_RECORDS FOR THE TASK_:
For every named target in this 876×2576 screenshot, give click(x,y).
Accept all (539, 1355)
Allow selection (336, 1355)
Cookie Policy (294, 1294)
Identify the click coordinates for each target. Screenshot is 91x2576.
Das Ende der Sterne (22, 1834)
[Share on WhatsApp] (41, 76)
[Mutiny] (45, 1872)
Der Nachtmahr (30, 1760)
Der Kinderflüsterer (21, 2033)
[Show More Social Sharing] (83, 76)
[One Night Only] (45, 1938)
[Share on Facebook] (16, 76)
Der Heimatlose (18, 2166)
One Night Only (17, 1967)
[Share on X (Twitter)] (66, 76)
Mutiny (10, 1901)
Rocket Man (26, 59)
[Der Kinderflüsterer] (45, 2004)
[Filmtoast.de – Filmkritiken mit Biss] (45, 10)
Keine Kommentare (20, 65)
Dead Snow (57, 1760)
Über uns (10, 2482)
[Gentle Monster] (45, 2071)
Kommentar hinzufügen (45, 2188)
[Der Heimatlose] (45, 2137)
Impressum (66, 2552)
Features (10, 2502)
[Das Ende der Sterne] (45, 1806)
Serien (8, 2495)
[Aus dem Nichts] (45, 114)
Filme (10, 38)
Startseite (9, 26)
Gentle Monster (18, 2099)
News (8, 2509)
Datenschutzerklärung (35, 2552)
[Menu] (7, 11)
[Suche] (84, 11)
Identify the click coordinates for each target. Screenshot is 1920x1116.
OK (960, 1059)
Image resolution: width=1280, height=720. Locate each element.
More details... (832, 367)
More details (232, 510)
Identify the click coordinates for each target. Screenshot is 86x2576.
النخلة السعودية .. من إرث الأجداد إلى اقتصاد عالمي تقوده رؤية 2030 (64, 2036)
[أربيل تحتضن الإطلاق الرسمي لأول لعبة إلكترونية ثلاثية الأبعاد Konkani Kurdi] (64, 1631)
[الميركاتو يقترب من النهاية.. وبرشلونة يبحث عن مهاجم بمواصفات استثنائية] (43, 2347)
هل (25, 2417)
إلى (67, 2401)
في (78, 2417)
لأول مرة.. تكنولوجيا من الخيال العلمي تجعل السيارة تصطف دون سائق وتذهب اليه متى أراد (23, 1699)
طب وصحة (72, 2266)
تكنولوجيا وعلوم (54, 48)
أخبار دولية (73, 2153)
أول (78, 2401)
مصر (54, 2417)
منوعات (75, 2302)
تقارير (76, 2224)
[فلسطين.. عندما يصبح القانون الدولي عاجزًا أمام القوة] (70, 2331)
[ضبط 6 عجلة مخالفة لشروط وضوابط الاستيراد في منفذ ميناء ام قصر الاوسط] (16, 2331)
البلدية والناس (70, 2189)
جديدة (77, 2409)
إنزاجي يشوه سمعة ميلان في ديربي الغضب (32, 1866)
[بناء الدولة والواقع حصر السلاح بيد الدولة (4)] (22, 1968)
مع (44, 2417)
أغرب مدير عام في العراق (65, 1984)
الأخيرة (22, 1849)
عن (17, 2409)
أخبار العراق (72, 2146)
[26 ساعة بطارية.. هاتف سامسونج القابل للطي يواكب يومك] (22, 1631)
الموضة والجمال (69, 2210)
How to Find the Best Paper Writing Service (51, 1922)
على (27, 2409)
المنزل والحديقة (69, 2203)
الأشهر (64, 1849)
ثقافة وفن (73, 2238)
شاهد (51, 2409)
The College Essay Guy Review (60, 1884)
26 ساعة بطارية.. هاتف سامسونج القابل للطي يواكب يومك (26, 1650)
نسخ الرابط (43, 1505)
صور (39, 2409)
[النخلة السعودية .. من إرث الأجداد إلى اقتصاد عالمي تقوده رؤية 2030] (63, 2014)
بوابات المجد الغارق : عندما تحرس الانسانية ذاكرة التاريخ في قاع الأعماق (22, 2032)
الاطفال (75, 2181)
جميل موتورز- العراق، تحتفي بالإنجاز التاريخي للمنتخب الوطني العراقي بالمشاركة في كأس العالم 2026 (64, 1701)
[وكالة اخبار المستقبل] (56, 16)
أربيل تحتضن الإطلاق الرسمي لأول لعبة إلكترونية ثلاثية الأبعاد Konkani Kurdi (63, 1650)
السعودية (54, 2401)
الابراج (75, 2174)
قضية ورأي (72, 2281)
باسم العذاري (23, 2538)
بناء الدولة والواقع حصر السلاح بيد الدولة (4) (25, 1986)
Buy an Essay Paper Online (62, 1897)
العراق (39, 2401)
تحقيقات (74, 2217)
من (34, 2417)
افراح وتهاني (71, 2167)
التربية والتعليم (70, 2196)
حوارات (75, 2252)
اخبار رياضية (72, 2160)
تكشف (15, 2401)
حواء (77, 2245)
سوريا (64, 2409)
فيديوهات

_PROBLEM TO SOLVE_: Restate the records above verbatim up to and including the line containing "Der Nachtmahr (30, 1760)".

_RESPONSE TO THE EXERCISE_:
For every named target in this 876×2576 screenshot, give click(x,y).
Accept all (539, 1355)
Allow selection (336, 1355)
Cookie Policy (294, 1294)
Identify the click coordinates for each target. Screenshot is 91x2576.
Das Ende der Sterne (22, 1834)
[Share on WhatsApp] (41, 76)
[Mutiny] (45, 1872)
Der Nachtmahr (30, 1760)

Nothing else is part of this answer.